* [Exercise A]
Answer these questions from the article on expert witness independence, giving each answer under the same numeral:
(i) Who wrote the article?
(ii) Who delivered the keynote speech at this year's EWI annual Sir Michael Davies Lecture?
(iii) Where is the concept of independence clearly set out?

*** Given passage ***

This article, authored by Ann-Marie Christie, MAPS’ in-house solicitor, is based on insights drawn from an EWI article. It provides invaluable insights into the critical issues of independence, bias and conflict of interest for expert witnesses. Highlighting key principles from the Civil Procedure Rules and case law, it explores how experts can maintain objectivity, avoid unconscious bias and ensure their evidence remains credible and effective in court proceedings.
When can experts decide whether they believe or disbelieve the evidence before them and does that stray into bias and cause them to lose their independence?
At this year’s EWI annual Sir Michael Davies Lecture, The Hon. Mr Justice Trower, a British High Court Judge and a member of the Civil Procedure Rule Committee, delivered the keynote speech.
Mr Justice Trower provided some invaluable insight into the issues of independence, conflict of interest and bias and the consequences for an expert at court when these fundamental components are compromised.
What does independence mean for an Expert Witness?
Every expert will need to think about independence, whatever the forum is or their expertise.
The concept of independence is clearly set out in the Civil Procedure Rules (CPR) Part 35 Practice Direction and within the Guidance for the instruction of experts in civil claims.

*** Input for this task ***

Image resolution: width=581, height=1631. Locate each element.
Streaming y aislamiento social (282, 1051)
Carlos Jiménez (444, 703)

***
*** Input for this task ***

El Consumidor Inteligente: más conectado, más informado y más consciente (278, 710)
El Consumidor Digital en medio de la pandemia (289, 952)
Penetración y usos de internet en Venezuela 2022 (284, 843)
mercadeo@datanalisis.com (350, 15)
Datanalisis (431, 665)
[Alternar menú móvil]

***
*** Input for this task ***

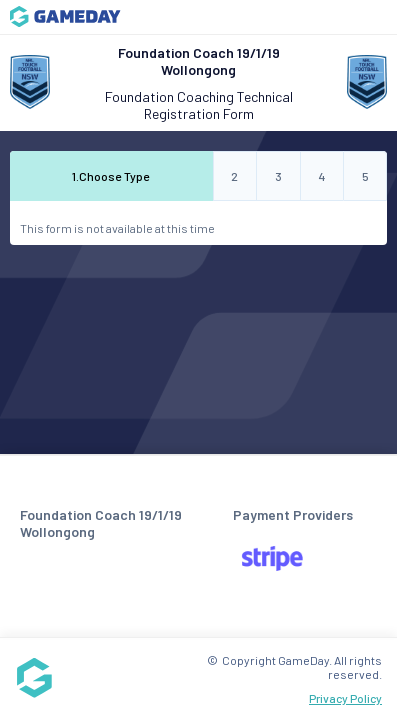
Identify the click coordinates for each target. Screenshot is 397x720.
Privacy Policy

***

* [Exercise B]
Return the entries from the one containing "El Consumidor Inteligente: más" through the one containing "Datanalisis (431, 665)", inclusive, copied character for character.

* [Written reply A]
(i) Ann-Marie Christie, MAPS' in-house solicitor.
(ii) The Hon. Mr Justice Trower, a British High Court Judge and a member of the Civil Procedure Rule Committee.
(iii) In the Civil Procedure Rules (CPR) Part 35 Practice Direction and in the Guidance for the instruction of experts in civil claims.

* [Written reply B]
El Consumidor Inteligente: más conectado, más informado y más consciente (278, 710)
El Consumidor Digital en medio de la pandemia (289, 952)
Penetración y usos de internet en Venezuela 2022 (284, 843)
mercadeo@datanalisis.com (350, 15)
Datanalisis (431, 665)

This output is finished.